Word and element pointing entries
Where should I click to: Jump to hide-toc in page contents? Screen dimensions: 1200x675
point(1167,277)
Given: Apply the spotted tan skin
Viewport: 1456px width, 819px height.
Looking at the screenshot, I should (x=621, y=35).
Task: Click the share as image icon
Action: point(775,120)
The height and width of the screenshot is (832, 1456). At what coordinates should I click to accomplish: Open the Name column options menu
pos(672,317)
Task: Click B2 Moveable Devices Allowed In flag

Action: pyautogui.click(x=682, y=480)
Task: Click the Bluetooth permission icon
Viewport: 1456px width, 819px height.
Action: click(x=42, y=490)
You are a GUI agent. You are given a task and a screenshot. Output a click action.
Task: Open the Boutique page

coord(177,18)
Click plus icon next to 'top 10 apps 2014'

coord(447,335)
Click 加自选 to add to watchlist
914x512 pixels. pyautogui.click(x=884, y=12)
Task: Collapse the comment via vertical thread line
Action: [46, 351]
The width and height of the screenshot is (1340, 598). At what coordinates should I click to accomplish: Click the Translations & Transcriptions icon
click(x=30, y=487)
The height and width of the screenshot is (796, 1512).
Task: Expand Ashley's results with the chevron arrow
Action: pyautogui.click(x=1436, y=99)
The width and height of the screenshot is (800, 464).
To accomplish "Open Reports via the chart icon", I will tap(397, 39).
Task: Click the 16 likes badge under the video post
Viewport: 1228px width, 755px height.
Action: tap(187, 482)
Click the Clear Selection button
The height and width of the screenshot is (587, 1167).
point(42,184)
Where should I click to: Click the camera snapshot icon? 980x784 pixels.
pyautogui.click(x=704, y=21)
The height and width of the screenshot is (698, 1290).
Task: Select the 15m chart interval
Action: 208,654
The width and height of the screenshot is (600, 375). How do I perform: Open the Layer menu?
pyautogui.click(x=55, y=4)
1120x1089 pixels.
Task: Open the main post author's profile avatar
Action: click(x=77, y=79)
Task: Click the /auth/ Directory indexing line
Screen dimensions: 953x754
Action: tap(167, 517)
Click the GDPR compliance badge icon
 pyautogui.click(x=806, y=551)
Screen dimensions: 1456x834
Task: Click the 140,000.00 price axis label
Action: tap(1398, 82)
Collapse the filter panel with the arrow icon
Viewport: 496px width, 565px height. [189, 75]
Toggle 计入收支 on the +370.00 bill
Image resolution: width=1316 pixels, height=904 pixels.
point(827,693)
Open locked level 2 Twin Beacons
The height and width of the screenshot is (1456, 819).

* [What you will do]: Swap each "Where should I click to" in the records above for "Where do I click to" and give all the lines again, changing nothing else.

* [Problem solution]:
Where do I click to: Jump to hide-toc in page contents? Screen dimensions: 1200x675
point(1167,277)
Given: Apply the spotted tan skin
Viewport: 1456px width, 819px height.
Looking at the screenshot, I should (x=621, y=35).
Task: Click the share as image icon
Action: point(775,120)
The height and width of the screenshot is (832, 1456). At what coordinates should I click to accomplish: Open the Name column options menu
pos(672,317)
Task: Click B2 Moveable Devices Allowed In flag

Action: pyautogui.click(x=682, y=480)
Task: Click the Bluetooth permission icon
Viewport: 1456px width, 819px height.
Action: click(x=42, y=490)
You are a GUI agent. You are given a task and a screenshot. Output a click action.
Task: Open the Boutique page

coord(177,18)
Click plus icon next to 'top 10 apps 2014'

coord(447,335)
Click 加自选 to add to watchlist
914x512 pixels. pyautogui.click(x=884, y=12)
Task: Collapse the comment via vertical thread line
Action: [46, 351]
The width and height of the screenshot is (1340, 598). At what coordinates should I click to accomplish: Click the Translations & Transcriptions icon
click(x=30, y=487)
The height and width of the screenshot is (796, 1512).
Task: Expand Ashley's results with the chevron arrow
Action: pyautogui.click(x=1436, y=99)
The width and height of the screenshot is (800, 464).
To accomplish "Open Reports via the chart icon", I will tap(397, 39).
Task: Click the 16 likes badge under the video post
Viewport: 1228px width, 755px height.
Action: tap(187, 482)
Click the Clear Selection button
The height and width of the screenshot is (587, 1167).
point(42,184)
Where do I click to: Click the camera snapshot icon? 980x784 pixels.
pyautogui.click(x=704, y=21)
The height and width of the screenshot is (698, 1290).
Task: Select the 15m chart interval
Action: 208,654
The width and height of the screenshot is (600, 375). How do I perform: Open the Layer menu?
pyautogui.click(x=55, y=4)
1120x1089 pixels.
Task: Open the main post author's profile avatar
Action: click(x=77, y=79)
Task: Click the /auth/ Directory indexing line
Screen dimensions: 953x754
Action: tap(167, 517)
Click the GDPR compliance badge icon
 pyautogui.click(x=806, y=551)
Screen dimensions: 1456x834
Task: Click the 140,000.00 price axis label
Action: tap(1398, 82)
Collapse the filter panel with the arrow icon
Viewport: 496px width, 565px height. [189, 75]
Toggle 计入收支 on the +370.00 bill
Image resolution: width=1316 pixels, height=904 pixels.
point(827,693)
Open locked level 2 Twin Beacons
The height and width of the screenshot is (1456, 819).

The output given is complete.